At the recent St. Croix Agricultural Fair, an amount of people equivalent to the entire population of St. Croix passed through. Clearly, there is still interest in agriculture on the island though the activity of livestock raising has been in decline.
The island also has dairy cattle, sheep and goats. Horses are farmed here both for racing and pleasure.
There is poultry as chickens raised for meat and eggs. When I was a child I can remember there being a few people who raised their own turkeys, ducks, doves and quail. There has never been a lot of rabbit farming though it is common in Denmark.
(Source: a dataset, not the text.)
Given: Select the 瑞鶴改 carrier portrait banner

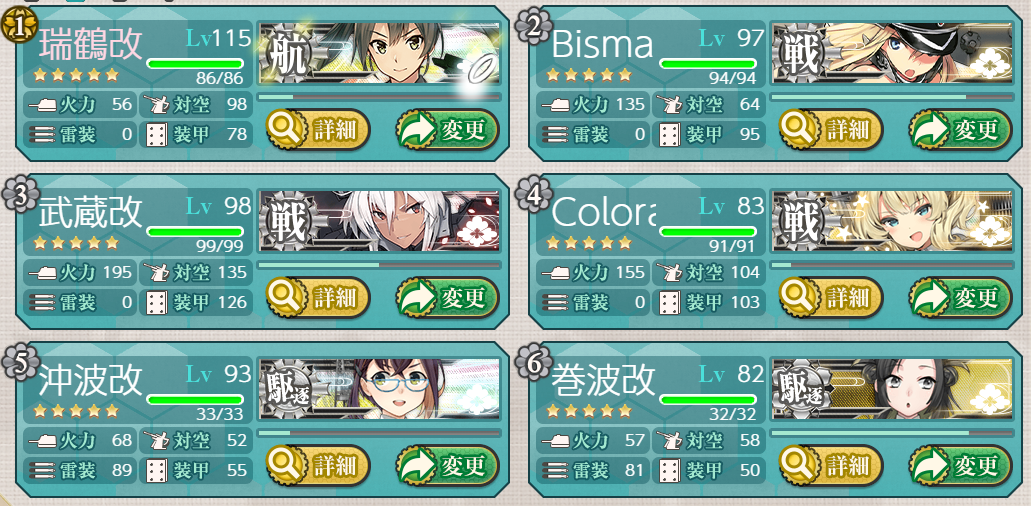Looking at the screenshot, I should [380, 54].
The livestock industry used to be driven by beef and our native Senepol. The Annaly Farms herd has dropped from 1500 head to 200. The Nelthropps sold their herd to a rancher in Puerto Rico. The Gasperis have a herd up in Florida. A number of smaller Senepol operators have ceased while dairy has been level. If we have dairy we still have the potential for veal. Veal
farmers buy male calves for fattening from dairy herds.
This island still has the potential to grow considerably in the production of food. There are
young people who would like to have a full or part-time career in the area. Beef cattle ranchers have
utilized extensive tracts of land. The tracts were acquired in all cases before the boom of the sixties.
All cattle principally grazed on grass. Land was cheap. Grain was an expense.
Veal farmers, horse farmers, farmers who would raise sheep, goats and rabbits all need forage. Despite the boom there are a number of tracts of land which could be used for these as they do not require the pasture of beef. On the other hand they do require pasture. Herds and flocks need to be a certain size to be economic. If a farmer has none or not enough it is difficult to buy. The cattle and dairy majors raise enough for their own stock.
On the one hand, a would-be farmer has too little forage on the other there is not enough demand for
forage as cash crop for landowners to raise it. This is leading to land dispersion for residential use and speculation. I think that it would help solve this bottleneck if fodder were to be produced by hydroponics. As land prices have gone up and systems prices down, it makes more sense. A shed a thousand square feet can raise a fresh ton.
It would actually increase the area in pasture because the livestock would go up with the supply as the average prices for forage prices went down. The livestock still needs exercise space and fiber.